“If the nationalists was all together, see, they’d be able to do it,” she said tossing her hair in the drizzle. “Too many of the men are Jilly-Jaries. They wear the skirts. But the women, we’re not afraid to die for the country.”
She talked about the First Presbyterian Church, a great orange-brick pile that stood in silence a few doors away. “We haven’t done anything to the Protestants. We haven’t touched that church of theirs. They’ve burned our churches. They’ve driven our people out of their area. But we know it’s not the Protestants. It’s the politicians.”
“I don’t know where it’s goin’,” the red-haired woman said, “but they can’t put the best of our men in prison. They can’t keep doing this without a fight. It’s a war now and I don’t care because I’m not afraid to die.”
The clouds moved slowly through the sky. The rain fell. An empty hearse from O’Kane’s Funeral Parlor came down the Falls Road. Someone else had been buried at the cemetery up on the hill and standing in the strange chill you were certain that before it was over Mr. O’Kane would have a lot more customers.
II.
BELFAST
From 8000 feet it looked like the same old Ireland; the green, placid rectangles running off to the Atlantic, as if the earth were celebrating its own sweet order; farm houses and hedgerows and cattle decorating its face; mists lacing the low hills. But as we descended into this hard northern city, that old Ireland began to fade, as the cold smoke of revolution twisted up from the red-brick streets, and the faces of the other passengers tightened into masks. The Belfast face is an anthology of masks.
“Too long a sacrifice,” wrote W. B. Yeats, “can make a stone of the heart.” And moving into Belfast in this desperate week, you saw that too long a sacrifice had already taken place: too many years of bigotry, too many years of being offered humiliation or exile as the sole choices of a life, and finally too much blood.
Instead you saw the skeletons of transmitting towers rusting in the countryside; suburban houses reduced to rubble; great gaping holes in the once tight-packed walls of the downtown avenues; plywood and tin covering a thousand shattered windows. Belfast was a town at war, its heart turning to stone.
And as we walked into customs, at Aldergrove Airport, for a long and tedious search, everyone there knew that the crunch had come. The day before, 13 Irishmen had been returned to the Irish earth, while 20,000 people stood in lashing rain and sleet outside St. Mary’s Church in Derry. Inside the church, the bishops and lord mayors and aldermen sat in silken mourning beside the families of the dead. But Ireland flowed up the hills of the Catholic ghetto called the Creggan, made up of men with cloth caps, women with worn faces, the working people of Derry, scattered under umbrellas holding off the rain. Bernadette Devlin stood outside in the rain, with Ireland.
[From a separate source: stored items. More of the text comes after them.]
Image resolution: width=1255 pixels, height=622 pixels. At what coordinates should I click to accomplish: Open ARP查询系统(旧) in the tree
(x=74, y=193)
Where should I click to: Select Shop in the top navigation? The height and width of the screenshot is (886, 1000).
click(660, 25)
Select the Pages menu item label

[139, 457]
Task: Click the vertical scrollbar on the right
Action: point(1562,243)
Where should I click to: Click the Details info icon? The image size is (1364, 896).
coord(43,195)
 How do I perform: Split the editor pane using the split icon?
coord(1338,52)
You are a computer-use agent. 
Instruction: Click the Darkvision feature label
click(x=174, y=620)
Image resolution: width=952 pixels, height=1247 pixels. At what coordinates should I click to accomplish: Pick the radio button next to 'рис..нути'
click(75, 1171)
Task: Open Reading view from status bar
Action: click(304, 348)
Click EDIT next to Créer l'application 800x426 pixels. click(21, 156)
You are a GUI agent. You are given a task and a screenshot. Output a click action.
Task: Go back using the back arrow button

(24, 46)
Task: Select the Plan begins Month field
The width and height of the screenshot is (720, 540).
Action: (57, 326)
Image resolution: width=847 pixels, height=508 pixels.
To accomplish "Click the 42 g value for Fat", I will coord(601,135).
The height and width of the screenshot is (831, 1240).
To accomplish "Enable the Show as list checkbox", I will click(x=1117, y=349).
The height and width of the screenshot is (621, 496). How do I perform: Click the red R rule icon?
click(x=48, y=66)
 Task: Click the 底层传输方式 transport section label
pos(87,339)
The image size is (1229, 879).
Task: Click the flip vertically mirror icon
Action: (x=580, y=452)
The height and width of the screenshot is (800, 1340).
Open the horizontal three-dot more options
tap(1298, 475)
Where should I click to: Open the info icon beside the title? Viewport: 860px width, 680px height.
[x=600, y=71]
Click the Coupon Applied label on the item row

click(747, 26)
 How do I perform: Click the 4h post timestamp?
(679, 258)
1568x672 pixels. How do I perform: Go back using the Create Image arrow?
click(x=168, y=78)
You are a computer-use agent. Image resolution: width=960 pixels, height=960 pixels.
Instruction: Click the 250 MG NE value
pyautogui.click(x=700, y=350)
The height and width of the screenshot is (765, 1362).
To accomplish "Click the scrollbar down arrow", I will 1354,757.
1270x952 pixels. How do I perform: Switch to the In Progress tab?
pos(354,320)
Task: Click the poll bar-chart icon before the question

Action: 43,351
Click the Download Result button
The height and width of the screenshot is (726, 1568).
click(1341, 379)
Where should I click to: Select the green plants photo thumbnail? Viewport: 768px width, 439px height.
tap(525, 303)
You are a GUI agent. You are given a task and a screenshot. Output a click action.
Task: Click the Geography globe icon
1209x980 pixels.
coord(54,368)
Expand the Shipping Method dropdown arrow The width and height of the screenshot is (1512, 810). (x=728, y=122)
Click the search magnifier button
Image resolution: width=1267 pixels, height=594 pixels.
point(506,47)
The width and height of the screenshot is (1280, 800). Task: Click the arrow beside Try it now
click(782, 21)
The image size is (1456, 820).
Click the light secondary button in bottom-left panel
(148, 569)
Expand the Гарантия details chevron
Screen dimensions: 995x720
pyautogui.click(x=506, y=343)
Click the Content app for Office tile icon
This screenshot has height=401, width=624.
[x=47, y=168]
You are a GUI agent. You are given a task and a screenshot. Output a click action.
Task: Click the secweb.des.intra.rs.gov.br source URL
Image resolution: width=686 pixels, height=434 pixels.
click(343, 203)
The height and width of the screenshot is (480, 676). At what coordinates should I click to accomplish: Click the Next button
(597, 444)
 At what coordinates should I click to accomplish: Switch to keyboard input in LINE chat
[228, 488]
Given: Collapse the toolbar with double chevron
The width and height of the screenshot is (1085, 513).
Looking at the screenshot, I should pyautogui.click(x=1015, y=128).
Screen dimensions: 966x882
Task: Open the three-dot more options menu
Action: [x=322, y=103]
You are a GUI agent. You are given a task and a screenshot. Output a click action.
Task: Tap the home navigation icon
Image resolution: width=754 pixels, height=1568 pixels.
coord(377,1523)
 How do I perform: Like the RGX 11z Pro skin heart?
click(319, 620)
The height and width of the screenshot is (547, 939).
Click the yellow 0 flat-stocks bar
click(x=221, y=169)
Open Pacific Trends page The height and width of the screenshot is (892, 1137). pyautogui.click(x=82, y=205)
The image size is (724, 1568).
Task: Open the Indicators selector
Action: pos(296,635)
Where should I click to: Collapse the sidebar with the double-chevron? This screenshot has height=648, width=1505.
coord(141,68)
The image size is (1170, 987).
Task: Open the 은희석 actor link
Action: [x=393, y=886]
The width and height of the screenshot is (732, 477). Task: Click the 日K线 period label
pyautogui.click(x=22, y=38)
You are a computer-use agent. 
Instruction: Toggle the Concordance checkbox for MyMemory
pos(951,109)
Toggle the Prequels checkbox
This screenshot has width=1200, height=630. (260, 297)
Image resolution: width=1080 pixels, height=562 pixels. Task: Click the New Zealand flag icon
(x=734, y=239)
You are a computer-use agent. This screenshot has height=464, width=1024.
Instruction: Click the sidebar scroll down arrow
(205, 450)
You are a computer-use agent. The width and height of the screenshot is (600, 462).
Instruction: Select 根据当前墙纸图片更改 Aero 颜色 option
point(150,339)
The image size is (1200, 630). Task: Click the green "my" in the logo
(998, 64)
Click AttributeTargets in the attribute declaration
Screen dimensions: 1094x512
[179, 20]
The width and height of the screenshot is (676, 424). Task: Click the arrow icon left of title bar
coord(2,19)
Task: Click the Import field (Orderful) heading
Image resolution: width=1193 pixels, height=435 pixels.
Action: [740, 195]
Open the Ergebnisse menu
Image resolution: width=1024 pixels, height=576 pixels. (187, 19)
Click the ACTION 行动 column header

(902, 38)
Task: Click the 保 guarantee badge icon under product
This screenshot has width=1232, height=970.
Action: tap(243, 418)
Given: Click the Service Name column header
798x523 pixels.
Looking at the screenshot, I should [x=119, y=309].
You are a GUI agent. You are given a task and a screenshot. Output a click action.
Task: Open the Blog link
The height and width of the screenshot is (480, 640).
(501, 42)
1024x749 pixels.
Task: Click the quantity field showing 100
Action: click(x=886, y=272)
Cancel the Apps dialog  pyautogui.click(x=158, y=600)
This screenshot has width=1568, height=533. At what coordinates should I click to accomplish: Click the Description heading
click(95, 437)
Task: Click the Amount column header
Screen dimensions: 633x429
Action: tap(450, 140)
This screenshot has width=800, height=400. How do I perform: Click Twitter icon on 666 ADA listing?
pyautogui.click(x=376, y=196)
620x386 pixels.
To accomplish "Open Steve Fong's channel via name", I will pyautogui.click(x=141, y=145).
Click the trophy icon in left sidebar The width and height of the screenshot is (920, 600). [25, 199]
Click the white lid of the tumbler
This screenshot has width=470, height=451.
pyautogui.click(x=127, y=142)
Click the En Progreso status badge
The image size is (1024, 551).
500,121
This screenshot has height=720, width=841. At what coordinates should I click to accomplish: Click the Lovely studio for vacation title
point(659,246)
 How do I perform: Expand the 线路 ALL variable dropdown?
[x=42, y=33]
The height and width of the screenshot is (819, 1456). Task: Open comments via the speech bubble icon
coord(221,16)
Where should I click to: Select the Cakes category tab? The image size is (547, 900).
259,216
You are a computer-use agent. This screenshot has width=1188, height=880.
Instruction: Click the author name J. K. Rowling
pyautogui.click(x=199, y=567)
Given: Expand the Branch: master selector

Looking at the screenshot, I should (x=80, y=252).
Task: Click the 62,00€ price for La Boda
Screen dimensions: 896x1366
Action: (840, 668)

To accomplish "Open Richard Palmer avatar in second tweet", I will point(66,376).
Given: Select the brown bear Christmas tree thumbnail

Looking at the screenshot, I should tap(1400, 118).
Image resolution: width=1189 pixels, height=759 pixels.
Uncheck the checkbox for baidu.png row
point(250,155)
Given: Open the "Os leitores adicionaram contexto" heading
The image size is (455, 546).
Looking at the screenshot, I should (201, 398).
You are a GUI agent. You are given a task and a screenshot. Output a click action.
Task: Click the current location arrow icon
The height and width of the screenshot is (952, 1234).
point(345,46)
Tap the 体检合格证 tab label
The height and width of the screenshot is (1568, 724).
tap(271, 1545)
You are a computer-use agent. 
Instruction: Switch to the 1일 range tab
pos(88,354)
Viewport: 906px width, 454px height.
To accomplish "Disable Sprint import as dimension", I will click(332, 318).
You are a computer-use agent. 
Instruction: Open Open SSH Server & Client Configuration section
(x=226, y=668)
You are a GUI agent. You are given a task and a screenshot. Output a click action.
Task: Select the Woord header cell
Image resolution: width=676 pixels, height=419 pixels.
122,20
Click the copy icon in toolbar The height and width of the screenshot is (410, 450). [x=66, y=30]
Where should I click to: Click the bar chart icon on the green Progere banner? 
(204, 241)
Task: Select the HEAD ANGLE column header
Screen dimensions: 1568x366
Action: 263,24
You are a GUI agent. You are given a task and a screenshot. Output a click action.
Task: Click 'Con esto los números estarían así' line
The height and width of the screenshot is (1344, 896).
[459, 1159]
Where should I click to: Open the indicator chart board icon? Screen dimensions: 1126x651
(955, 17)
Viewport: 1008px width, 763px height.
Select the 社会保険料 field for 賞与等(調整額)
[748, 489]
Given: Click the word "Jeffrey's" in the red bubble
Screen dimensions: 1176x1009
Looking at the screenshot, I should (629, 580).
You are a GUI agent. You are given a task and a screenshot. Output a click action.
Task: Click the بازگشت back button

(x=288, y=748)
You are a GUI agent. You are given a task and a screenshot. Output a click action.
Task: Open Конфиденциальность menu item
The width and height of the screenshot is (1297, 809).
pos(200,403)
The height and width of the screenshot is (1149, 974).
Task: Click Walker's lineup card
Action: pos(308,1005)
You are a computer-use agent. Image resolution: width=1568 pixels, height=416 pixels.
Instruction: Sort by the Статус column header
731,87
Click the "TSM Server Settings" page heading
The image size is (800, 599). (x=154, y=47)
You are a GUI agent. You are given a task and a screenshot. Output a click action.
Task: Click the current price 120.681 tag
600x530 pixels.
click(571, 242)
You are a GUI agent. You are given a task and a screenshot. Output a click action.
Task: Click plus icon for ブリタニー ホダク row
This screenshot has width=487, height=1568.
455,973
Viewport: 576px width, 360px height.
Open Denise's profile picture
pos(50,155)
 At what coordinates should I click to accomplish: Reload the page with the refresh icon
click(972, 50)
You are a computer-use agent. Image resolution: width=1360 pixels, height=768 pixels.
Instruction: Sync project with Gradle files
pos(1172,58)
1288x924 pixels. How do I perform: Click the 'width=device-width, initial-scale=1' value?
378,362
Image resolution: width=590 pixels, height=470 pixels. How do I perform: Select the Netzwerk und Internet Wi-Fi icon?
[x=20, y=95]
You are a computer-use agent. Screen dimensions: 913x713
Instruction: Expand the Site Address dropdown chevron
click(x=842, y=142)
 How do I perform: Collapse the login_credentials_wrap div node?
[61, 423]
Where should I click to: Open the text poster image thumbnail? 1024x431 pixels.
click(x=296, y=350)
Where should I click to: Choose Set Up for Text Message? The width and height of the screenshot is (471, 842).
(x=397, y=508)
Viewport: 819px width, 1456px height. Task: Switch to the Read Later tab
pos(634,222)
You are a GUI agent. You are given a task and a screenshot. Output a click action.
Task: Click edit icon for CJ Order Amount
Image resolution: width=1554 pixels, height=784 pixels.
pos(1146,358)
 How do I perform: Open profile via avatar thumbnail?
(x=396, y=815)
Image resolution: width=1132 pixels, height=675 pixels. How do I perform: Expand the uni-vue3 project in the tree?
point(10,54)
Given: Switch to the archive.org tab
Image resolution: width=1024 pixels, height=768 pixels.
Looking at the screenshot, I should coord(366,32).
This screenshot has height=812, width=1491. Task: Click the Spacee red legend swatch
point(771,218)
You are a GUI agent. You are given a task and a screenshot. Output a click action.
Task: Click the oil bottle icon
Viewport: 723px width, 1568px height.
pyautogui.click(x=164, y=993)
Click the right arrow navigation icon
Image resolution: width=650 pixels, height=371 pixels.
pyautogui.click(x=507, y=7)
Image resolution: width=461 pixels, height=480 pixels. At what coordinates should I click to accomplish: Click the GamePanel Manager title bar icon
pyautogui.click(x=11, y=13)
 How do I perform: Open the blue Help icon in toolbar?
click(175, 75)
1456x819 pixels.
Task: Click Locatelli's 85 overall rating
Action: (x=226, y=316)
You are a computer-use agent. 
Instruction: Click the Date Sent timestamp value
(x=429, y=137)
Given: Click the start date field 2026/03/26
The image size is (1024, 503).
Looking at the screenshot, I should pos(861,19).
That ceremony was at the heart of the crunch. Those 13 had been shot down on Sunday Bloody Sunday, and the Irish tragedy hurtled forward in a series of jump cuts: Bernadette Devlin slamming Reginald Maudling in the House of Commons; the British Home Stores in Belfast being blown apart at dawn; the Republic withdrawing its ambassador from London and sending Foreign Secretary Hillery to New York; and then 30,000 people in Dublin burning out the British Embassy. After Sunday there was more happening in Ireland than the IRA.
In the afternoon we went to the Lombard Room of the Royal Avenue Hotel, where officers of the Northern Ireland Civil Rights Assn. announced to a packed smokey press conference that Sunday’s march in the border town of Newry would go on as scheduled. The British reporters practically interrogated the civil rights people as if simply showing up in a public place in Northern Ireland was a guarantee of violence. But in Derry last Sunday the only dead were Irishmen, none of whom were armed. If this Sunday’s march turned violent it would be the British Army that turned it violent, not Irishmen asking for civil rights.
At nightfall, a dense brown fog mixed with the smoke of burning buildings seeped through the city. We started to move towards the Catholic ghetto in the Lower Falls Road. British soldiers edged their way through the fog, their blackened faces looking as blank as the nose of a machine gun. In the distance, we heard a burst of automatic weapons fire, muffled shouts, and men running in the fog. There was no edge to the buildings, no conventional geography in those darkened streets.
We were put up against a wall and searched. There was the tap-tap-tap of a rifle again. Up ahead, a mangled pile of vehicles burned an orange hole in the brown fog. The British were trying to clear the barricades, which had been built to prevent them from having easy access to the area, and from the Divis Street flats, Irishmen with guns were shooting back. A knot of young people, grim and almost insanely courageous, heaved rocks and curses at the Saracen light tanks.